A substring of s is considered balanced if all zeroes are before ones and the number of zeroes is equal to the number of ones inside the substring. Notice that the empty substring is considered a balanced substring.
Return the length of the longest balanced substring of s.
A substring is a contiguous sequence of characters within a string.
Example 1:
Input: s = "01000111"
Output: 6
Explanation: The longest balanced substring is "000111", which has length 6.
Example 2:
Input: s = "00111"
Output: 4
Explanation: The longest balanced substring is "0011", which has length 4.
Example 3:
Input: s = "111"
Output: 0
Explanation: There is no balanced substring except the empty substring, so the answer is 0.
Constraints:
1 <= s.length <= 50
'0' <= s[i] <= '1'
Solutions
Solution 1: Brute force
Since the range of \(n\) is small, we can enumerate all substrings \(s[i..j]\) to check if it is a balanced string. If so, update the answer.

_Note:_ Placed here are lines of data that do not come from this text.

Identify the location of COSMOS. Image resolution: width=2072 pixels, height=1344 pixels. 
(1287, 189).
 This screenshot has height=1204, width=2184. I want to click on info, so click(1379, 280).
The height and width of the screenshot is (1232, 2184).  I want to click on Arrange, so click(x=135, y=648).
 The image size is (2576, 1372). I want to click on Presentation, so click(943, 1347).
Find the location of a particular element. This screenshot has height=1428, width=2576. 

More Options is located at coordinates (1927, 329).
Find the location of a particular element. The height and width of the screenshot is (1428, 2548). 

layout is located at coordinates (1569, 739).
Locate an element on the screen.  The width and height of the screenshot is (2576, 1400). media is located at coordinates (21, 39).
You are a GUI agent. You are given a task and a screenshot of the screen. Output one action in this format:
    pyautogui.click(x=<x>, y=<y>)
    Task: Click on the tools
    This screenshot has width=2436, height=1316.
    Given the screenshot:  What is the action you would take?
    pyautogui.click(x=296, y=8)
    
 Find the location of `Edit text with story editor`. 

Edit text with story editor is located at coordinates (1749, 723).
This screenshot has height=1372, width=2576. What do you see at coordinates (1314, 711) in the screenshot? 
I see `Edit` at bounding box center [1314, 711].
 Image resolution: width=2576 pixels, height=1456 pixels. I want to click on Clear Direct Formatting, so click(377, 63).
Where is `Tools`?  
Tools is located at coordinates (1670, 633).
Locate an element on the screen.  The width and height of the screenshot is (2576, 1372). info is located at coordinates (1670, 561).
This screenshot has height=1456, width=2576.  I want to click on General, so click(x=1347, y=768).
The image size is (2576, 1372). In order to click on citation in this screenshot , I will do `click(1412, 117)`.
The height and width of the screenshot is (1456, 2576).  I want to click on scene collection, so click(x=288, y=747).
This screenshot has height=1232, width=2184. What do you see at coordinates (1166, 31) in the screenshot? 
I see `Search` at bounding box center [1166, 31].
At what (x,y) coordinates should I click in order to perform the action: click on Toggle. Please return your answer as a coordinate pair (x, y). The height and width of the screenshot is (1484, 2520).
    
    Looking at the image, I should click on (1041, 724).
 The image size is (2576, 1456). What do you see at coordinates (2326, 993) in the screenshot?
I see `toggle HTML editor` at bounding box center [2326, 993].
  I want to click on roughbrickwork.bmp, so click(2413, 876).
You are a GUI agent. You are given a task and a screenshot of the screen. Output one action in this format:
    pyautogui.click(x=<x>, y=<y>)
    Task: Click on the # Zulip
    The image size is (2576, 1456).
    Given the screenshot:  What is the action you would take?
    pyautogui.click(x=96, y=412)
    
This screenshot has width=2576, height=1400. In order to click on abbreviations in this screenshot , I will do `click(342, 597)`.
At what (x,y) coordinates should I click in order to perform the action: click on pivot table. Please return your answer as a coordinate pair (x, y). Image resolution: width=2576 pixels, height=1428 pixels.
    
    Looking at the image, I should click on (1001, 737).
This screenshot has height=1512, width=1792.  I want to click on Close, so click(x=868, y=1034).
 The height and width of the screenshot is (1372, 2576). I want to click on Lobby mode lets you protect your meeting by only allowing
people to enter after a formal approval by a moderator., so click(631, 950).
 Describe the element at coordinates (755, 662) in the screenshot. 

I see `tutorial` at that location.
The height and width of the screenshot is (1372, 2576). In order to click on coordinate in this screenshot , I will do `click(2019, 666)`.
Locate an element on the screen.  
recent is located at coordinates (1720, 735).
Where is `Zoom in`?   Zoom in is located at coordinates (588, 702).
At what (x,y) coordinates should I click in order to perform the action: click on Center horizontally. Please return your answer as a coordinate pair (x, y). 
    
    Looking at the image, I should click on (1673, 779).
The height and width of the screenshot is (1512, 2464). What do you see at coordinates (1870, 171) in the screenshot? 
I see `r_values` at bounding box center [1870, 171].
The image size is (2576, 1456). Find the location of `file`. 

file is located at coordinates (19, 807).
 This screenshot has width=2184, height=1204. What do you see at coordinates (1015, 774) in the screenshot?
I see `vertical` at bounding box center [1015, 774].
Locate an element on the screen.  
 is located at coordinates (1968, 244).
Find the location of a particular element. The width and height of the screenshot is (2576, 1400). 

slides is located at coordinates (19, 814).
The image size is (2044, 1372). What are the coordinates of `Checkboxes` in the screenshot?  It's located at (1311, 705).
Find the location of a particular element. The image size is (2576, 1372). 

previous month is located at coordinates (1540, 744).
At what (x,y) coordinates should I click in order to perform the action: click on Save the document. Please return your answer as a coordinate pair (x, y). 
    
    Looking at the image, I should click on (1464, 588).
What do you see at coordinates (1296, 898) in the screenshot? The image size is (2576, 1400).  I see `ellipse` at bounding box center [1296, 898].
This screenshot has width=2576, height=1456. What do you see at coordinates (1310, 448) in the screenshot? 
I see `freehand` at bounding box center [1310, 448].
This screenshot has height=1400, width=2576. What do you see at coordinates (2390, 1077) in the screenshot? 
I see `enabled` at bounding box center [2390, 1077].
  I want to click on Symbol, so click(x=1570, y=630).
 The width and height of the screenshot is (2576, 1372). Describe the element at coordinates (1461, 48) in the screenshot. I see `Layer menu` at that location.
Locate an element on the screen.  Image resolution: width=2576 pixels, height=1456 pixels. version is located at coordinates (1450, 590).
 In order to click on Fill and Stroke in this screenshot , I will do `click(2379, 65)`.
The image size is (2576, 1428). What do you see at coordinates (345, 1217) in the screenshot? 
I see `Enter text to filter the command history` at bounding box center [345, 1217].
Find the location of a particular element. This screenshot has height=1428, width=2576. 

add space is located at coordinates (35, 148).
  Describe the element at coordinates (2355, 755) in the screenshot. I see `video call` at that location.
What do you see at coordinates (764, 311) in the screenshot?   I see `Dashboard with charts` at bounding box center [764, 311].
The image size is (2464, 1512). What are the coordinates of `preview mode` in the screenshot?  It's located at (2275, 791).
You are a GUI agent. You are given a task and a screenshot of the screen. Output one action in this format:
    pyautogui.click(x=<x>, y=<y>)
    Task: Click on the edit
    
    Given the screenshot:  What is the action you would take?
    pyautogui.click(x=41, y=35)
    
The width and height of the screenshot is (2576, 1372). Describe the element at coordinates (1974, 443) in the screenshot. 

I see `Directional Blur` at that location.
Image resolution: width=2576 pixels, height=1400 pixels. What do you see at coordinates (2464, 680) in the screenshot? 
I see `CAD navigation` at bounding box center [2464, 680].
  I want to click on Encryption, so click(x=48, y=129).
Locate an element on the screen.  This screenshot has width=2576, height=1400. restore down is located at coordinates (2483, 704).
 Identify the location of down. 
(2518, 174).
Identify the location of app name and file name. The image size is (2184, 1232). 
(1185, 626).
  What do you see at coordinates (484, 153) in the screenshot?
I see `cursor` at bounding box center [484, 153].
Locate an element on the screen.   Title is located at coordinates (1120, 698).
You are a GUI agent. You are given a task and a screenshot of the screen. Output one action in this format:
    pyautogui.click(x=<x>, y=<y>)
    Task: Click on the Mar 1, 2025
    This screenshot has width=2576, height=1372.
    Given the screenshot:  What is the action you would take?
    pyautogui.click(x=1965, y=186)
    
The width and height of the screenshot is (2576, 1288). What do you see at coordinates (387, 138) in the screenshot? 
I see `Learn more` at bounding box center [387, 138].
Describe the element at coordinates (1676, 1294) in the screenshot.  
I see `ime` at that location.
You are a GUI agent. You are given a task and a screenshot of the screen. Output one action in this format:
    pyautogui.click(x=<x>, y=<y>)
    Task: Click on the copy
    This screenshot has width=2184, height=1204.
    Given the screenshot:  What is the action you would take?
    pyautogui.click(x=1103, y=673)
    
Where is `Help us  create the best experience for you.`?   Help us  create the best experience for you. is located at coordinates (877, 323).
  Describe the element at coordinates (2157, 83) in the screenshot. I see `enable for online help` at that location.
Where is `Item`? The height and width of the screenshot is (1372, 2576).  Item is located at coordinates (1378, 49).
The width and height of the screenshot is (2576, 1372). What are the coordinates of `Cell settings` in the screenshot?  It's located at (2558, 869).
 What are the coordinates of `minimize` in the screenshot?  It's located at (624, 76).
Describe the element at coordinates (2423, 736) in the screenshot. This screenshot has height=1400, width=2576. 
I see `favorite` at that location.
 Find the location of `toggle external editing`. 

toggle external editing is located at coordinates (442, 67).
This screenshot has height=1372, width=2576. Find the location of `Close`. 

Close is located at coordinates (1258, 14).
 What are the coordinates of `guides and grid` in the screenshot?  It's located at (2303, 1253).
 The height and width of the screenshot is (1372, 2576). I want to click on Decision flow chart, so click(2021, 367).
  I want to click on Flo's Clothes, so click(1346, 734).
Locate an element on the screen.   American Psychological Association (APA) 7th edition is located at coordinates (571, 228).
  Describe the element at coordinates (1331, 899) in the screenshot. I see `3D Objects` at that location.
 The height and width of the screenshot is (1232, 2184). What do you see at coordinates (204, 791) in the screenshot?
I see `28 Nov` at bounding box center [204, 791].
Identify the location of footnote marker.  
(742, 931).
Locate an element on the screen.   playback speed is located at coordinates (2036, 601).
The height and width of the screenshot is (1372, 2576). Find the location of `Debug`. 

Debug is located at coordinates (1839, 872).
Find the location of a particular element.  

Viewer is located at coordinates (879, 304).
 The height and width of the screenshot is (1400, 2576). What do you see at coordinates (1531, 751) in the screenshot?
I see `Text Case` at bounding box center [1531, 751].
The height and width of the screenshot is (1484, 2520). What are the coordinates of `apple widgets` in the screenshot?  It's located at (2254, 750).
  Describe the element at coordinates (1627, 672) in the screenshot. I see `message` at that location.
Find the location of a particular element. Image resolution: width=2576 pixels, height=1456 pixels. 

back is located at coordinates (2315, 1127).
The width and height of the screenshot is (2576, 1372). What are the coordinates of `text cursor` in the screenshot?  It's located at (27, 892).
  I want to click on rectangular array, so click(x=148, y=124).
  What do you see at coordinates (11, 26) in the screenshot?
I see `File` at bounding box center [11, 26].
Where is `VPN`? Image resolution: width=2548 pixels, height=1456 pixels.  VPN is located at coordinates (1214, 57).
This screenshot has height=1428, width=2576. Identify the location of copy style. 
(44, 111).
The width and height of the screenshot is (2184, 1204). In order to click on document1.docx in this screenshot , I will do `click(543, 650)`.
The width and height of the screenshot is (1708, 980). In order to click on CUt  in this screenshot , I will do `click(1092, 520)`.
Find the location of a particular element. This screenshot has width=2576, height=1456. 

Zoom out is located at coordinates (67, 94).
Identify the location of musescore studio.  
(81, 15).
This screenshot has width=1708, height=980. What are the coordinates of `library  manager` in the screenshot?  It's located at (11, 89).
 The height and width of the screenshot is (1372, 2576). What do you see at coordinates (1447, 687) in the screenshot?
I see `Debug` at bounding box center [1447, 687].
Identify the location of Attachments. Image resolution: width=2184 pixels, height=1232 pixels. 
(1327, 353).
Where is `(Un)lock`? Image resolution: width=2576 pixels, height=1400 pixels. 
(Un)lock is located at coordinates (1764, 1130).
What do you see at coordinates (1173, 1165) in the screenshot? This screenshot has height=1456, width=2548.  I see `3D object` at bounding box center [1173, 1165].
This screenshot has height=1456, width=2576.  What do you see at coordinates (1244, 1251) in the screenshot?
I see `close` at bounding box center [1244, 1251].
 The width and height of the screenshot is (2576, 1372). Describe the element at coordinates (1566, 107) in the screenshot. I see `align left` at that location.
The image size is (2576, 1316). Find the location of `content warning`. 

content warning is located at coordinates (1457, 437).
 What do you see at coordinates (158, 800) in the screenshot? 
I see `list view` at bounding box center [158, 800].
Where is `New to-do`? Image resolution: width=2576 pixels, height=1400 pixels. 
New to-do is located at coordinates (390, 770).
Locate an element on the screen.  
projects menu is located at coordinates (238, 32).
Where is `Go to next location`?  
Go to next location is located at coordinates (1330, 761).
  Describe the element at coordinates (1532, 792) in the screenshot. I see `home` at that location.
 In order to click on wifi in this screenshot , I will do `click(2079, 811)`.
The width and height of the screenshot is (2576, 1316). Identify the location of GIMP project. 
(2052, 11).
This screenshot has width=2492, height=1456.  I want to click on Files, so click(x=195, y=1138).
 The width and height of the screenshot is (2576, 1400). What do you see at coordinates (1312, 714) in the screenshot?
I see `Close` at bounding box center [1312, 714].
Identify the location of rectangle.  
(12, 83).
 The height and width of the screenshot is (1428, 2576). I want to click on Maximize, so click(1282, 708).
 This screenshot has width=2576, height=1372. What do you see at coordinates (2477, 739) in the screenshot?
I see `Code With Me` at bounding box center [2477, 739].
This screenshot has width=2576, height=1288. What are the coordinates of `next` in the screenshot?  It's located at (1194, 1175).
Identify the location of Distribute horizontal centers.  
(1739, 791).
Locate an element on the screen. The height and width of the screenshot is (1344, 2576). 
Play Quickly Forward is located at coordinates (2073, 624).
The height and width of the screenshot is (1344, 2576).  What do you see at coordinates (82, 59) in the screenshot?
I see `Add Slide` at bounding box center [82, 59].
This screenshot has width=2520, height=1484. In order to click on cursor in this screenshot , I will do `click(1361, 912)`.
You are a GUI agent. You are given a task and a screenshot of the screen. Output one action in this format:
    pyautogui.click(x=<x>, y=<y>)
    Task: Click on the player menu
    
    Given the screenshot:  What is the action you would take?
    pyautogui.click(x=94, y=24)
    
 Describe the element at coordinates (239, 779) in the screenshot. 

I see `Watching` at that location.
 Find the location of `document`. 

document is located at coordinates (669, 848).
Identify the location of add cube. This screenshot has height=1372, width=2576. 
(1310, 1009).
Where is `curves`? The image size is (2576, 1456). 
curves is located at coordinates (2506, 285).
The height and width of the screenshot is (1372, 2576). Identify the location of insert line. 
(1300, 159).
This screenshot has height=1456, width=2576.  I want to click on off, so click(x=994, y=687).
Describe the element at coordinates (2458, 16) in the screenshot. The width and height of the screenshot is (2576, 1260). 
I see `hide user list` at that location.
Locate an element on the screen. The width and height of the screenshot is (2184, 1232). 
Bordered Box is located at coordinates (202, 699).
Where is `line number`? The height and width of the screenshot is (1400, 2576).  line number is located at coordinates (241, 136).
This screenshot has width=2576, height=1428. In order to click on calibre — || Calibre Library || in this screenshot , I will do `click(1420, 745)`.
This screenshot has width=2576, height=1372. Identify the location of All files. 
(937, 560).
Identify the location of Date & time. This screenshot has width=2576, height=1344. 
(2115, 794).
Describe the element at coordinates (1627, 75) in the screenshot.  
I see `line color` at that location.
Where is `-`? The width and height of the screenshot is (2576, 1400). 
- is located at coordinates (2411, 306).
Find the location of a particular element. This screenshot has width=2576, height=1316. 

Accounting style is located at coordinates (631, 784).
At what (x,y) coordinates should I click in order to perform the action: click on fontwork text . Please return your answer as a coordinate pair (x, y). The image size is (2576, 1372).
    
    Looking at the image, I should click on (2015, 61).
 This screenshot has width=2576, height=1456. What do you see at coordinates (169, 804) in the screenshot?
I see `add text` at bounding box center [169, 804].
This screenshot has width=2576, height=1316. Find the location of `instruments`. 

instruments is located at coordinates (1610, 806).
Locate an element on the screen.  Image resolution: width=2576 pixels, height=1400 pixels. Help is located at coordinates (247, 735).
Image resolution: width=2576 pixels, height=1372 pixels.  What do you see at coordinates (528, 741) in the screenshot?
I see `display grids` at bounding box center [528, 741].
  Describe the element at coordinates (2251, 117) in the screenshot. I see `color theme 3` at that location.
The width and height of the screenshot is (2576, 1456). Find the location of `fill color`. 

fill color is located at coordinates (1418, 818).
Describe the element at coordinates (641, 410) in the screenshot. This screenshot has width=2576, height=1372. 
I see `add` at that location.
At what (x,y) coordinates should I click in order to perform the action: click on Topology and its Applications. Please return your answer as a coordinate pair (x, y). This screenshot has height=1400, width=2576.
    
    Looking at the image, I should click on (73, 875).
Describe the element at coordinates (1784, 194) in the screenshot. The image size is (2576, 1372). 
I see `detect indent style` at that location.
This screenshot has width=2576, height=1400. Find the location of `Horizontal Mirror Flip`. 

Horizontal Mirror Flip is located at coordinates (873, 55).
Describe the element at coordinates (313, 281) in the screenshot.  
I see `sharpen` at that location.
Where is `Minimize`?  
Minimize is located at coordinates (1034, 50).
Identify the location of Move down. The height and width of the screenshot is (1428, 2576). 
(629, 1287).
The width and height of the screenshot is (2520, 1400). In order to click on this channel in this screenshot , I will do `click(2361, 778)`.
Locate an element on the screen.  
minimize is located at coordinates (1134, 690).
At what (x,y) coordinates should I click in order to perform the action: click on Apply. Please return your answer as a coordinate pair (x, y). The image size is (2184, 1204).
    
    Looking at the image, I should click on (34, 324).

The time complexity is \(O(n^3)\), and the space complexity is \(O(1)\). Where \(n\) is the length of string \(s\).
We use variables \(zero\) and \(one\) to record the number of continuous \(0\) and \(1\).
Traverse the string \(s\), for the current character \(c\):
If the current character is '0', we check if \(one\) is greater than \(0\), if so, we reset \(zero\) and \(one\) to \(0\), and then add \(1\) to \(zero\).
If the current character is '1', we add \(1\) to \(one\), and update the answer to \(ans = max(ans, 2 \times min(one, zero))\).
After the traversal is complete, we can get the length of the longest balanced substring.
The time complexity is \(O(n)\), and the space complexity is \(O(1)\). Where \(n\) is the length of string \(s\).